===== Fragmento de página =====

El Balón de Oro que nadie imaginaba

El húngaro Florian Albert, que cargó con la herencia del maravilloso equipo de los cincuenta, se impuso a la realeza del fútbol europeo para ganar una de las ediciones más sorprendentes de este galardón

Albert remata en un partido con la selección húngara

Dentro de unas pocas semanas el fútbol volverá a enredarse en el debate tradicional en estas fechas sobre el ganador del Balón de Oro, el premio que distingue al mejor jugador del año y que ha terminado por convertirse en el mayor reconocimiento individual que se puede recibir en este deporte. Lo que parece claro es que no habrá una gran sorpresa a diferencia de lo sucedido en 1967 cuando el palmarés incluyó a un futbolista con el que nadie contaba: Florian Albert.

El día antes de la Navidad de 1967 todo estaba tranquilo en la casa de Florian Albert. Los dos niños pequeños jugaban mientras el futbolista del Ferencvaros y su mujer, Irén Bársony, una actriz con la que se había casado cuatro años antes, iniciaban los preparativos de la cena de esa noche en la que no iba a faltar la sopa de pescado con paprika, tan presente en las casas de los húngaros en esas fechas. Florian Albert venía de protagonizar otro gran año. A los 27 años su juego había alcanzado la madurez absoluta y era la principal estrella de un país que mantenía la ilusión por reverdecer las tardes de gloria de los Puskas, Czibor o Kocsis. La gente le quería, su afición le idolatraba y había cumplido la promesa que hizo a su padre, hincha del Ferencvaros, de darle títulos importantes al club. No le podía pedir mucho más a la vida mientras trasteaba aquella mañana en su casa de Budapest.

===== Listado de datos =====

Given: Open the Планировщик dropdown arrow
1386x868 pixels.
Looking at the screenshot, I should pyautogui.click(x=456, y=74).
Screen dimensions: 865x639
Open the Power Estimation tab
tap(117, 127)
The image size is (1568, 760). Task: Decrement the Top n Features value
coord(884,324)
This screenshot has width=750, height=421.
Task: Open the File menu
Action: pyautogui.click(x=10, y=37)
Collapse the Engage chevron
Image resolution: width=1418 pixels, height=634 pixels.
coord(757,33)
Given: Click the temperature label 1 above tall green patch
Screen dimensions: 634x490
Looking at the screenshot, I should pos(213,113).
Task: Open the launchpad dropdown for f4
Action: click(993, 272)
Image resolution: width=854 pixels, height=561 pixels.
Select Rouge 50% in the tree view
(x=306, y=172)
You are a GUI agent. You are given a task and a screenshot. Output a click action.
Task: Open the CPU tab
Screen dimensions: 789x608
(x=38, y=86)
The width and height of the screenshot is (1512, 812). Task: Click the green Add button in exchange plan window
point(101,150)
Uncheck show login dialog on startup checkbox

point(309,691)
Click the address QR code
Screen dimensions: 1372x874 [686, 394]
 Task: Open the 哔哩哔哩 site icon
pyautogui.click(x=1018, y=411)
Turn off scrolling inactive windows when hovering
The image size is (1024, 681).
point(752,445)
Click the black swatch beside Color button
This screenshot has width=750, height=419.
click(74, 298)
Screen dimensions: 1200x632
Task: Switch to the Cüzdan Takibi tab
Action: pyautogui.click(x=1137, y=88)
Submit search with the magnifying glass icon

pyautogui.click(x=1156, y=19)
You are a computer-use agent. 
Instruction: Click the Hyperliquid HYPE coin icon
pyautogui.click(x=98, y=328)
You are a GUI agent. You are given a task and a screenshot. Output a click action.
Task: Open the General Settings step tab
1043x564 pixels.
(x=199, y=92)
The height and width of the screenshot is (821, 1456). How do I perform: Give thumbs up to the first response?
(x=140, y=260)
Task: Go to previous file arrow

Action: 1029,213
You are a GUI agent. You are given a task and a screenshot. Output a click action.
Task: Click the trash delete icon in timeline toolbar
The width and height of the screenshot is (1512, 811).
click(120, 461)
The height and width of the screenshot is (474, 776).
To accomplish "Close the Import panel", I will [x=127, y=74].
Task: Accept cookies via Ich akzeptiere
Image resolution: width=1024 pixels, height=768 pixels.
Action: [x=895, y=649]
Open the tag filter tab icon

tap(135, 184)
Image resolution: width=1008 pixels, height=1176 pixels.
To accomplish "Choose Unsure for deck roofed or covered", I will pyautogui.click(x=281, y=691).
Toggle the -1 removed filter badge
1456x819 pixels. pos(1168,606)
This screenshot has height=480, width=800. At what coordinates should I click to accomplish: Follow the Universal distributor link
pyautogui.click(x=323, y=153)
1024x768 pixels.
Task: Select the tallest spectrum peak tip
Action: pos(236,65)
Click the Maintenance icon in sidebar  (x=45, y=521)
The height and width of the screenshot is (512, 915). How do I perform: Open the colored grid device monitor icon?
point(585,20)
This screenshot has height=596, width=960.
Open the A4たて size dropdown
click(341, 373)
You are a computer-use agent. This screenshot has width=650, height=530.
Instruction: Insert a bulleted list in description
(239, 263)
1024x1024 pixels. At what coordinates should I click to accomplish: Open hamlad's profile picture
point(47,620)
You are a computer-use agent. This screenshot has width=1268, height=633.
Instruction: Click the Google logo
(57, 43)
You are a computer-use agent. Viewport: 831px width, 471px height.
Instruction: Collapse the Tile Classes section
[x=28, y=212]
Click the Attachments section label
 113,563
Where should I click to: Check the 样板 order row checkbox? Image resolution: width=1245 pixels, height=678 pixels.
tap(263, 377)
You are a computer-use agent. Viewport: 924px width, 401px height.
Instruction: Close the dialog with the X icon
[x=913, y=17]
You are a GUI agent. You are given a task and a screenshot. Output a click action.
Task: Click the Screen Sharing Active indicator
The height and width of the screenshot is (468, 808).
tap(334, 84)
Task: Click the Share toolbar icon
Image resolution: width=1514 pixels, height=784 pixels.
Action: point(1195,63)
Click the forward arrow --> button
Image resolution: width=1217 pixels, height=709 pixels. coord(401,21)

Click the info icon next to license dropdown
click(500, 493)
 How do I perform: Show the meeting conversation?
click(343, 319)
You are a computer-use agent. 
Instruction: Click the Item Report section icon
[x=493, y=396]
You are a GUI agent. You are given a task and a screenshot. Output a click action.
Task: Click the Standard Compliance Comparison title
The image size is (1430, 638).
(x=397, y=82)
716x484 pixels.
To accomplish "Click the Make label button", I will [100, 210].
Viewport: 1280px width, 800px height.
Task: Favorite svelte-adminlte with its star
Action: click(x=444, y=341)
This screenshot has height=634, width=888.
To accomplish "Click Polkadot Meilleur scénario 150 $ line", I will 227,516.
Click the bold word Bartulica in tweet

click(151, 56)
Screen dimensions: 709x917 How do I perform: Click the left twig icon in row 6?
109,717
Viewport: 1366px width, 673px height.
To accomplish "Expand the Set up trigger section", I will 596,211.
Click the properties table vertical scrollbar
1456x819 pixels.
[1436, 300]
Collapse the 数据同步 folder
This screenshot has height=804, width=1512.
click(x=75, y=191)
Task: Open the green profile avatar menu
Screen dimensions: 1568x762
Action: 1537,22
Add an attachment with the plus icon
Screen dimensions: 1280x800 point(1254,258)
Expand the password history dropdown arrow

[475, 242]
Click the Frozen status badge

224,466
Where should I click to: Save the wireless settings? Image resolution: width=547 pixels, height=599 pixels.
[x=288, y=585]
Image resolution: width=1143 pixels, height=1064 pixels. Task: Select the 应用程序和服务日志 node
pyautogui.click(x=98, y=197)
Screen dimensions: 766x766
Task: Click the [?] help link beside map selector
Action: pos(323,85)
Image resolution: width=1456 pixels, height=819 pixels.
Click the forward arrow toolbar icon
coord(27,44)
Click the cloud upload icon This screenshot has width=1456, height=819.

=====

▸ Instrucciones
**1)** Pasa al inglés esta oración del fragmento sobre Florian Albert: "Lo que parece claro es que no habrá una gran sorpresa a diferencia de lo sucedido en 1967 cuando el palmarés incluyó a un futbolista con el que nadie contaba: Florian Albert."
**2)** Prosigue el fragmento sobre Florian Albert a partir de su última oración.
Los datos no tienen ningún papel en este trabajo.

▸ Respuestas
**1)** What seems clear is that there will be no great surprise, unlike what happened in 1967, when the list of winners included a footballer nobody had counted on: Florian Albert.

**2)**
Entonces sonó el teléfono. Le llamaba el presidente de la Federación Húngara para comunicarle que en Francia el diario L’Equipe acababa de anunciar que él había ganado el Balón de Oro correspondiente al año 1967. Una noticia que el fútbol húngaro festejó como un título por el reconocimiento que suponía para el país. Albert se quedó tan asombrado como buena parte de sus paisanos. Era verdad que estaba entre los grandes jugadores del continente, pero nadie imaginaba que los 24 periodistas encargados de la elección fuesen a inclinarse por un jugador alejado de los grandes campeonatos. La cuestión es que Albert arrasó en aquella elección en la que estremece escuchar el nombre de quienes quedaron tras él. Logró 60 puntos, mientras Bobby Charlton (aún resonaba el eco del Mundial ganado el año antes por Inglaterra) se quedó en 40; Jimmy Johnstone (estrella del Celtic campeón de Europa ese año) en 39; y algo más alejados finalizaron Franz Beckenbauer y el portugués Eusebio. La realeza del fútbol europeo.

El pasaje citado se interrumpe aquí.